Your assignment:
Output only the stretch of the listing that starts at the line containing "This screenshot has width=427, height=640." and ends at the line containing "You are a computer-use agent. Screen dimensions: 400x225", reproduced exactly with both ends.

Recorded information:
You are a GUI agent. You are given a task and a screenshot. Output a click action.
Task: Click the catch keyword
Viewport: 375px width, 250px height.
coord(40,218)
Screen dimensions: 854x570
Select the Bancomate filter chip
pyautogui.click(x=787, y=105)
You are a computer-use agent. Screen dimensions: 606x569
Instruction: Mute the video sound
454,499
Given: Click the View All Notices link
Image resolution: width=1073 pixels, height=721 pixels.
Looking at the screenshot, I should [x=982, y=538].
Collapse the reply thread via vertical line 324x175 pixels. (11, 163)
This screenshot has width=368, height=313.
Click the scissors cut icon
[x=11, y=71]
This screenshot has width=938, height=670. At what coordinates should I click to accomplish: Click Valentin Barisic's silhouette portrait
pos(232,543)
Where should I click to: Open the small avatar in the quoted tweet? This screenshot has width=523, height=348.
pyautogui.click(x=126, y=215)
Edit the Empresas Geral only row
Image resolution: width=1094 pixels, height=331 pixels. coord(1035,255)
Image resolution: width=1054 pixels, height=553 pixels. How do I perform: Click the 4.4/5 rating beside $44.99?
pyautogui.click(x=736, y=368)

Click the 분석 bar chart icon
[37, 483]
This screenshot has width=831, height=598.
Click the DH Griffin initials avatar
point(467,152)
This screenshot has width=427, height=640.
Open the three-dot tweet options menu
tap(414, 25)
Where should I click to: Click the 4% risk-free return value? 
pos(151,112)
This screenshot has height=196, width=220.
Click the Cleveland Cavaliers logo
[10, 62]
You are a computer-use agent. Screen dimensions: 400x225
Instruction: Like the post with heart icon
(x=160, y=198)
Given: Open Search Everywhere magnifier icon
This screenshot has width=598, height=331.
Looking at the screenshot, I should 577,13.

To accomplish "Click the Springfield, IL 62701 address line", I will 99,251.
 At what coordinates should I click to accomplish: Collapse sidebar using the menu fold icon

Output of the exercise:
This screenshot has width=427, height=640.
Open the three-dot tweet options menu
tap(414, 25)
Where should I click to: Click the 4% risk-free return value? 
pos(151,112)
This screenshot has height=196, width=220.
Click the Cleveland Cavaliers logo
[10, 62]
You are a computer-use agent. Screen dimensions: 400x225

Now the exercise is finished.